YOUR ASSIGNMENT:
Copy every record exactly. Nothing may be skipped.
▼▼▼
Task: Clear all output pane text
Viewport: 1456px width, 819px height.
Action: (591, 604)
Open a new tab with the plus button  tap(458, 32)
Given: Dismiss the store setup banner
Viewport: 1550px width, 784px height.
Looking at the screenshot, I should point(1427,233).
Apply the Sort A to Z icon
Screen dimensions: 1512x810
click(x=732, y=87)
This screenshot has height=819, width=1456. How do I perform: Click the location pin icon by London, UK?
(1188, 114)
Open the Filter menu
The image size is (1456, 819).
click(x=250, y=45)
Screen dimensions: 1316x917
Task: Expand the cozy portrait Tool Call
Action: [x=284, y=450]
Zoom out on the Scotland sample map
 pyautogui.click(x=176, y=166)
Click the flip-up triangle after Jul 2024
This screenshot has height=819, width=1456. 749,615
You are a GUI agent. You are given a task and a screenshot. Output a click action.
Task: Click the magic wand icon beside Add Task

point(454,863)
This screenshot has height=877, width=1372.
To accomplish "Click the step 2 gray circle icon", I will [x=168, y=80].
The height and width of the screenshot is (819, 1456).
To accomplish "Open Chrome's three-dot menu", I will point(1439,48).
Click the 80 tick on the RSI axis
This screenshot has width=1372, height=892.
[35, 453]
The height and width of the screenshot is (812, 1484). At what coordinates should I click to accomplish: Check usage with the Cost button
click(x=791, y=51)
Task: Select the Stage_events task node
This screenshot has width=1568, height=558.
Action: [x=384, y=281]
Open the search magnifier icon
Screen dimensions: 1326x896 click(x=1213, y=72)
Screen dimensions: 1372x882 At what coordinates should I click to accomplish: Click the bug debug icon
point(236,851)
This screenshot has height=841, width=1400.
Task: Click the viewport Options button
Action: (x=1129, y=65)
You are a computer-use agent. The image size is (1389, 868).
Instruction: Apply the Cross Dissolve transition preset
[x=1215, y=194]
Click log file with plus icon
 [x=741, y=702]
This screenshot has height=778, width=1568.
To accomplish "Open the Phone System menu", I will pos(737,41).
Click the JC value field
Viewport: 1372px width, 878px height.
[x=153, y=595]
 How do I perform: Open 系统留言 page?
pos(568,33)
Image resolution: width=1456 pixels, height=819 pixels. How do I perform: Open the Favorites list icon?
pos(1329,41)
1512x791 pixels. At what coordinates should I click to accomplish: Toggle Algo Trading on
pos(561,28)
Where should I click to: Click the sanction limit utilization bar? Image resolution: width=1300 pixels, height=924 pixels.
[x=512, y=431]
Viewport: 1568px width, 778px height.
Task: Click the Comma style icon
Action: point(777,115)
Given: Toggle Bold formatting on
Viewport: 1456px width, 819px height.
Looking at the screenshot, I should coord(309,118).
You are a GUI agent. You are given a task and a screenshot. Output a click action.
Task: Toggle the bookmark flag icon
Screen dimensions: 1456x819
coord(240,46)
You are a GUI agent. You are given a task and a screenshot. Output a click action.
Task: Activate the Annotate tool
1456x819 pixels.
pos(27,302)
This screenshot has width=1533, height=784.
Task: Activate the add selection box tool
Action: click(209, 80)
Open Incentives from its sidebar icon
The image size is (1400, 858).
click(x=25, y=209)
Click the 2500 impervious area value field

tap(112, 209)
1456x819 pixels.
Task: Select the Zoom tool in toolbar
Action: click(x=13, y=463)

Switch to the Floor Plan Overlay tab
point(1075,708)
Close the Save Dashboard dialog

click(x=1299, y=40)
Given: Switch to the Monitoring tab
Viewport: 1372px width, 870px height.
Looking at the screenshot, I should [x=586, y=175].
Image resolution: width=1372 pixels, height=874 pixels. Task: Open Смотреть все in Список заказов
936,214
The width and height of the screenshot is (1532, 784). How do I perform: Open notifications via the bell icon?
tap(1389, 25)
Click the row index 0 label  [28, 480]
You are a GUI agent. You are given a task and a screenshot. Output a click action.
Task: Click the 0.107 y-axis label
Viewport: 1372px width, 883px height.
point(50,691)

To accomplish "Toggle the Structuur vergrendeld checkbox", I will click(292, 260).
▲▲▲
SOLUTION TO THIS EXERCISE:
Task: Clear all output pane text
Viewport: 1456px width, 819px height.
Action: (591, 604)
Open a new tab with the plus button  tap(458, 32)
Given: Dismiss the store setup banner
Viewport: 1550px width, 784px height.
Looking at the screenshot, I should point(1427,233).
Apply the Sort A to Z icon
Screen dimensions: 1512x810
click(x=732, y=87)
This screenshot has height=819, width=1456. How do I perform: Click the location pin icon by London, UK?
(1188, 114)
Open the Filter menu
The image size is (1456, 819).
click(x=250, y=45)
Screen dimensions: 1316x917
Task: Expand the cozy portrait Tool Call
Action: [x=284, y=450]
Zoom out on the Scotland sample map
 pyautogui.click(x=176, y=166)
Click the flip-up triangle after Jul 2024
This screenshot has height=819, width=1456. 749,615
You are a GUI agent. You are given a task and a screenshot. Output a click action.
Task: Click the magic wand icon beside Add Task

point(454,863)
This screenshot has height=877, width=1372.
To accomplish "Click the step 2 gray circle icon", I will [x=168, y=80].
The height and width of the screenshot is (819, 1456).
To accomplish "Open Chrome's three-dot menu", I will point(1439,48).
Click the 80 tick on the RSI axis
This screenshot has width=1372, height=892.
[35, 453]
The height and width of the screenshot is (812, 1484). At what coordinates should I click to accomplish: Check usage with the Cost button
click(x=791, y=51)
Task: Select the Stage_events task node
This screenshot has width=1568, height=558.
Action: [x=384, y=281]
Open the search magnifier icon
Screen dimensions: 1326x896 click(x=1213, y=72)
Screen dimensions: 1372x882 At what coordinates should I click to accomplish: Click the bug debug icon
point(236,851)
This screenshot has height=841, width=1400.
Task: Click the viewport Options button
Action: (x=1129, y=65)
You are a computer-use agent. The image size is (1389, 868).
Instruction: Apply the Cross Dissolve transition preset
[x=1215, y=194]
Click log file with plus icon
 [x=741, y=702]
This screenshot has height=778, width=1568.
To accomplish "Open the Phone System menu", I will pos(737,41).
Click the JC value field
Viewport: 1372px width, 878px height.
[x=153, y=595]
 How do I perform: Open 系统留言 page?
pos(568,33)
Image resolution: width=1456 pixels, height=819 pixels. How do I perform: Open the Favorites list icon?
pos(1329,41)
1512x791 pixels. At what coordinates should I click to accomplish: Toggle Algo Trading on
pos(561,28)
Where should I click to: Click the sanction limit utilization bar? Image resolution: width=1300 pixels, height=924 pixels.
[x=512, y=431]
Viewport: 1568px width, 778px height.
Task: Click the Comma style icon
Action: point(777,115)
Given: Toggle Bold formatting on
Viewport: 1456px width, 819px height.
Looking at the screenshot, I should coord(309,118).
You are a GUI agent. You are given a task and a screenshot. Output a click action.
Task: Toggle the bookmark flag icon
Screen dimensions: 1456x819
coord(240,46)
You are a GUI agent. You are given a task and a screenshot. Output a click action.
Task: Activate the Annotate tool
1456x819 pixels.
pos(27,302)
This screenshot has width=1533, height=784.
Task: Activate the add selection box tool
Action: click(209, 80)
Open Incentives from its sidebar icon
The image size is (1400, 858).
click(x=25, y=209)
Click the 2500 impervious area value field

tap(112, 209)
1456x819 pixels.
Task: Select the Zoom tool in toolbar
Action: click(x=13, y=463)

Switch to the Floor Plan Overlay tab
point(1075,708)
Close the Save Dashboard dialog

click(x=1299, y=40)
Given: Switch to the Monitoring tab
Viewport: 1372px width, 870px height.
Looking at the screenshot, I should [x=586, y=175].
Image resolution: width=1372 pixels, height=874 pixels. Task: Open Смотреть все in Список заказов
936,214
The width and height of the screenshot is (1532, 784). How do I perform: Open notifications via the bell icon?
tap(1389, 25)
Click the row index 0 label  [28, 480]
You are a GUI agent. You are given a task and a screenshot. Output a click action.
Task: Click the 0.107 y-axis label
Viewport: 1372px width, 883px height.
point(50,691)

To accomplish "Toggle the Structuur vergrendeld checkbox", I will click(292, 260).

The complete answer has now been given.